Low-cost automated cell counting module fabricated using CNC milling and soft lithography
Takanobu Takenouchi,
Yuta Iijima,
Kazuyo Ito,
Daisuke Yoshino
Affiliations
Takanobu Takenouchi
Department of Applied Physics, Graduate School of Engineering, Tokyo University of Agriculture and Technology, 2-24-16 Naka-cho, Koganei, Tokyo 184-8588, Japan; Department of Biomedical Engineering, Graduate School of Engineering, Tokyo University of Agriculture and Technology, 2-24-16 Naka-cho, Koganei, Tokyo 184-8588, Japan
Yuta Iijima
Department of Food and Energy Systems Science, Graduate School of Bio-Applications and Systems Engineering, Tokyo University of Agriculture and Technology, 2-24-16 Naka-cho, Koganei, Tokyo 184-8588, Japan
Kazuyo Ito
Department of Biomedical Engineering, Graduate School of Engineering, Tokyo University of Agriculture and Technology, 2-24-16 Naka-cho, Koganei, Tokyo 184-8588, Japan; Division of Advanced Applied Physics, Institute of Engineering, Tokyo University of Agriculture and Technology, 2-24-16 Naka-cho, Koganei, Tokyo 184-8588, Japan
Daisuke Yoshino
Department of Applied Physics, Graduate School of Engineering, Tokyo University of Agriculture and Technology, 2-24-16 Naka-cho, Koganei, Tokyo 184-8588, Japan; Department of Biomedical Engineering, Graduate School of Engineering, Tokyo University of Agriculture and Technology, 2-24-16 Naka-cho, Koganei, Tokyo 184-8588, Japan; Division of Advanced Applied Physics, Institute of Engineering, Tokyo University of Agriculture and Technology, 2-24-16 Naka-cho, Koganei, Tokyo 184-8588, Japan; Corresponding author at: Division of Advanced Applied Physics, Institute of Engineering, Tokyo University of Agriculture and Technology, 2-24-16 Naka-cho, Koganei, Tokyo 184-8588, Japan.

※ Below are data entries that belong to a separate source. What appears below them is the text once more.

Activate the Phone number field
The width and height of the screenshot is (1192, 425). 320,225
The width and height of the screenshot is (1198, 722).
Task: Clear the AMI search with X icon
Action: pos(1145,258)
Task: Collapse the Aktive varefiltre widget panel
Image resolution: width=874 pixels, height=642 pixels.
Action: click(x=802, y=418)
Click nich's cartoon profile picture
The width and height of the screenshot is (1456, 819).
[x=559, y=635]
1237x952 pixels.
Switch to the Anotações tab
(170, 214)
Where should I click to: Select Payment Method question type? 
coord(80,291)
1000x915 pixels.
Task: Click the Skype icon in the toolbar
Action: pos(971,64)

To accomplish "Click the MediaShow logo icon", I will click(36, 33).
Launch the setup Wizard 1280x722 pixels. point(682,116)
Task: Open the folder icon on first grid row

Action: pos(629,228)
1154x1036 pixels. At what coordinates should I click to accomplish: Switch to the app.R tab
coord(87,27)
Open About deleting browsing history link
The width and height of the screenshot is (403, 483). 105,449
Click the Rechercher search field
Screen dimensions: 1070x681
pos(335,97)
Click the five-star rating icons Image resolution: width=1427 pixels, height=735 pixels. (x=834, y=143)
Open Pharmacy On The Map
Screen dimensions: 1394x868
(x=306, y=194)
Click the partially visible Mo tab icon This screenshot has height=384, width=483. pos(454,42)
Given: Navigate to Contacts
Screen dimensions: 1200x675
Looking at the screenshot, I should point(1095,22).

Cell counting is one of the basic and essential procedures that researchers in cell biology, bioengineering, and other related fields learn at the outset. Systems based on various measurement principles are commercially available, and each has its own advantages and disadvantages in terms of performance, cost, and footprint. Herein, we developed a cost-effective, scalable, and compact module that enables cell counting with reasonable accuracy, throughput, and sensitivity. This cell counting module had a size of 29 × 48 × 16 mm and a cost of $165 USD. The module can be assembled by simply inserting commercially available optical and electronic components into a housing printed by CNC milling and soft lithography. To take full advantage of this module, we built an automated cell counting system using open-source and commercially available development platforms. The module exhibited a measurement accuracy (i.e., guaranteed accuracy in the concentration range of 0–500 cells/µL) and sorting resolution (i.e., selection of particles with diameters of 5 µm and 15 µm) tolerable for cellular experiments. This low-cost and small-size module can be a sufficient replacement for a routine system in cell experiments. We anticipate our work will benefit research fields such as cell biology and bioengineering.